Still, the country’s oil, gas and petrochemical reserves are so large, and its population so small—just 2.8 million—that this marvel of ultramodern architecture, luxury shopping malls and fine cuisine has managed to top the list of the world's richest nations for 20 years.
Yet, with only about 12% of the residents being Qatari nationals, the country—similarly to many other Gulf states—saw COVID-19 spreading especially among low-income migrant workers living in crowded quarters at furious speed. Quarantines, curfews and lockdowns have been imposed more than once, yet Qatar suffered one of the highest rates of positive cases in the region.
Even so, the economy has showed a certain resilience (it contracted by a relatively modest 2.6% in 2020) and is now projected to rebound amid a rise in gas production and investment in preparation for the 2022 World Cup.
3.Ireland - Current International Dollars: 94,392
Until recently, Ireland seemed unstoppable. While the rest of Europe was facing all sort of uncertainties (Brexit, trade tensions with the U.S., refugee and migrant crises to name a few), the Irish economy just kept humming along: in 2019, while the Eurozone grew only 1.2%, it expanded by over 5.9%, consolidating its role as the fastest-growing country on the continent. That all changed in 2020: economic growth more than halved from the previous levels, although it is expected to rebound nicely this year.
A nation of fewer than 5 million inhabitants, Ireland was one of the hardest hit by the 2008 financial crisis. Following some politically difficult reform measures like deep cuts to public-sector wages and restructuring its banking industry, the island nation regained its fiscal health, boosted its employment rates and saw its per capita GDP almost double in a short amount of time.
2.Singapore - Current International Dollars: 97,057
Tiny nation-state Singapore is a surprising entry at No 2 on our list of the 50 wealthiest countries. What pushes it so high on our list is the country’s $58,770 average income, which is No. 10 in the world.
In SPI, Singapore ranks No. 23 — two spots above the U.S. — thanks to its perfect 100 score in water and sanitation and 98.25 in access to basic knowledge. On the flip side, Singapore comes up low in personal rights at 70.88 points of 100.
With restrictive punishments like three months in jail for singing in public, $10,000 for connecting to someone else’s Wi-Fi, up to two years in prison for homosexual relations, and up to a $100,000 fine and two years in jail for selling gum or smuggling it into the country (yes, chewing gum), it’s no wonder it ranks so low in this area.

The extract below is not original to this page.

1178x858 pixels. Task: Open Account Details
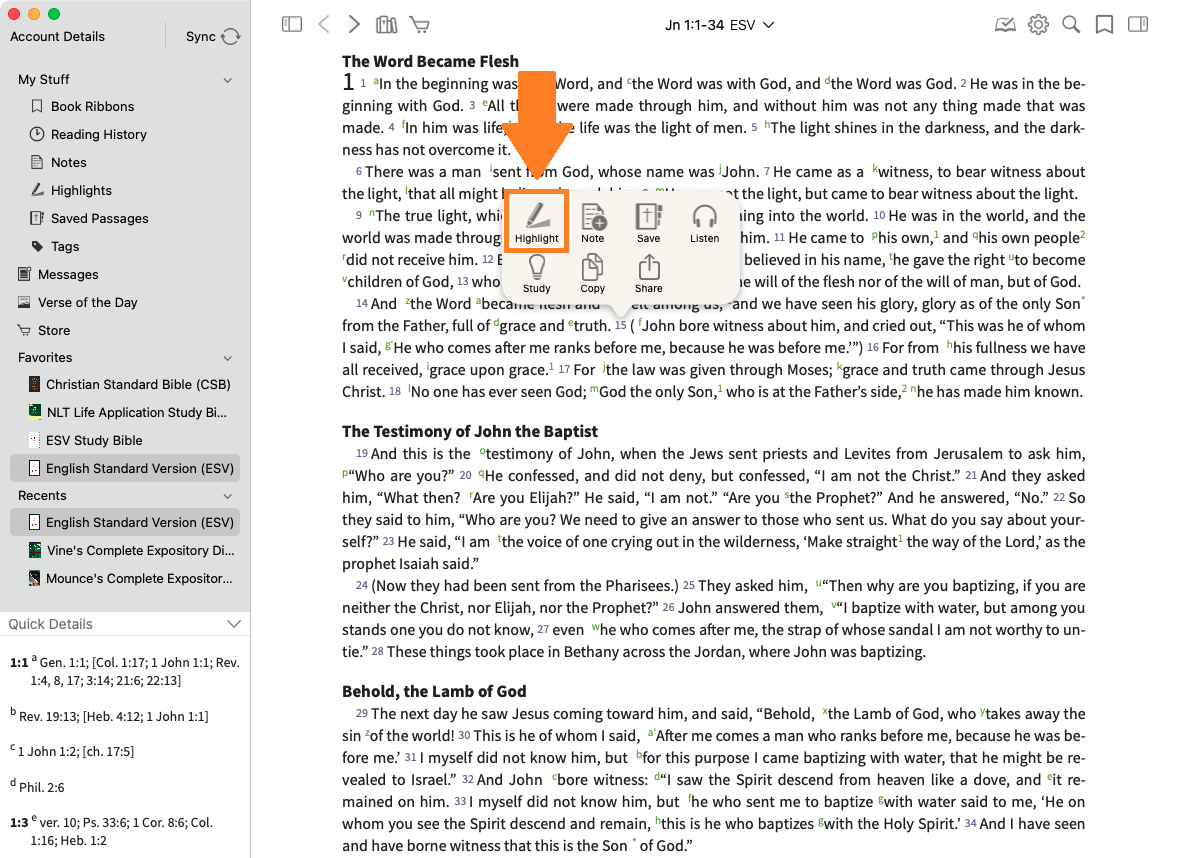point(57,37)
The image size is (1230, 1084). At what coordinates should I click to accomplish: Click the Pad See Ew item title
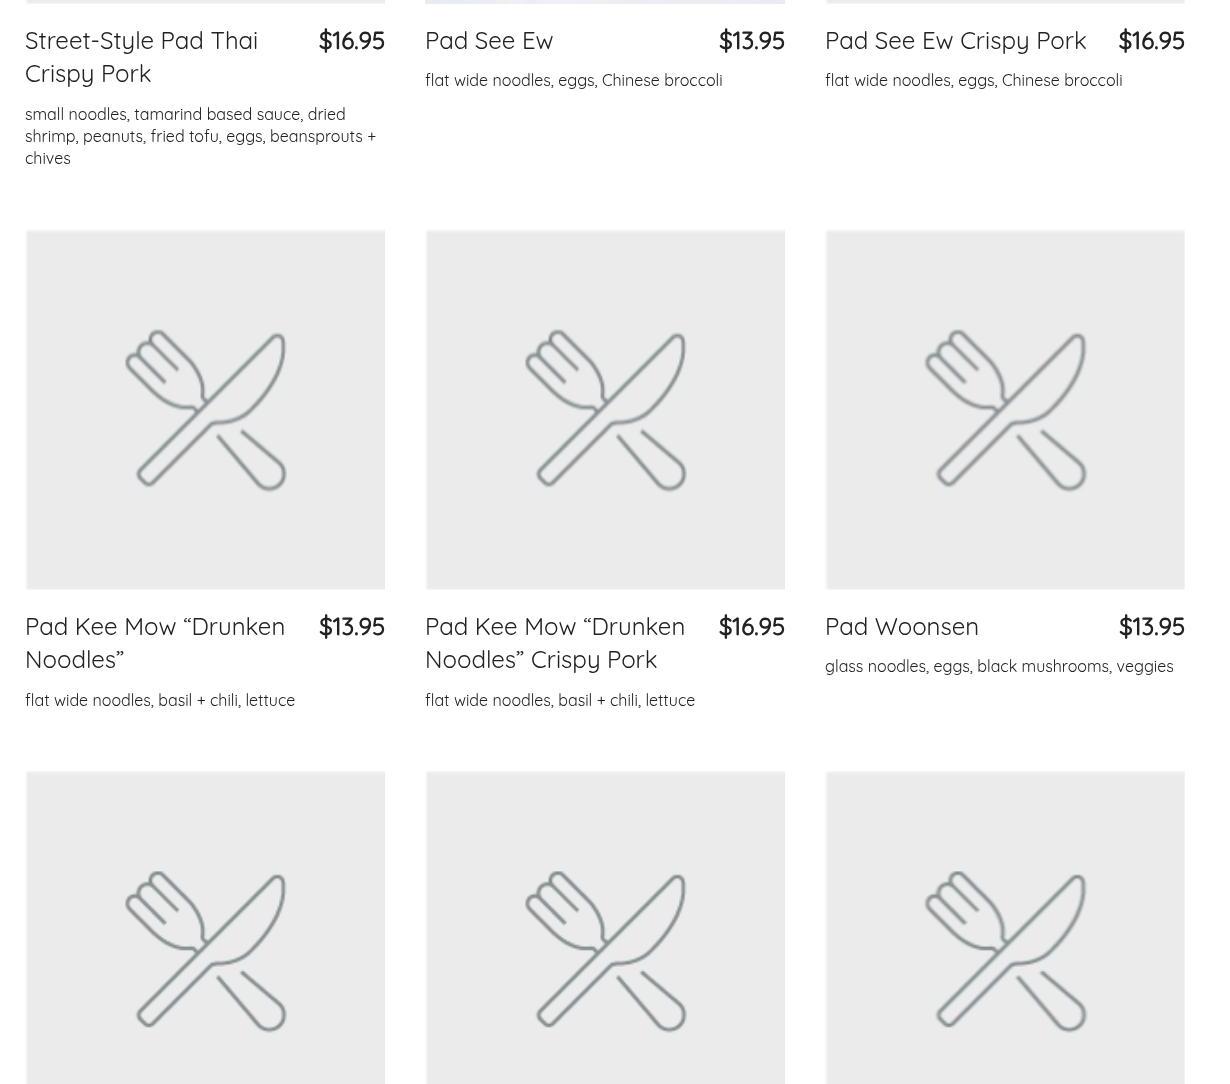(x=489, y=41)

1.Luxembourg - Current International Dollars: 118,001
You can visit Luxembourg for its castles and beautiful countryside, its cultural festivals or gastronomic specialties. Or you could just set up an offshore account through one of its banks and never set foot again, as many do. It would a pity though: situated at the very heart of Europe, this nation of about 625,000 has plenty to offer, both to its tourists and its citizens. Luxembourg uses a large share of its wealth to deliver better housing, healthcare and education to its people, who by far enjoy the highest standard of living in the Eurozone.
Yet, while both the global financial crisis and the pressure from the EU and OECD to reduce banking secrecy have had little impact on the economy, the coronavirus outbreak forced many businesses to close and workers to lose their jobs.
Still, through effective testing and contact tracing measures, Luxembourg has weathered the pandemic better than most of its European neighbors. As a result, in 2021 the grand duchy's GDP will rebound by 4% from -1.3% in 2020. The country topped the $100,000 mark in per capita GDP in 2014 and has never looked back ever since. Even the pandemic couldn’t change that.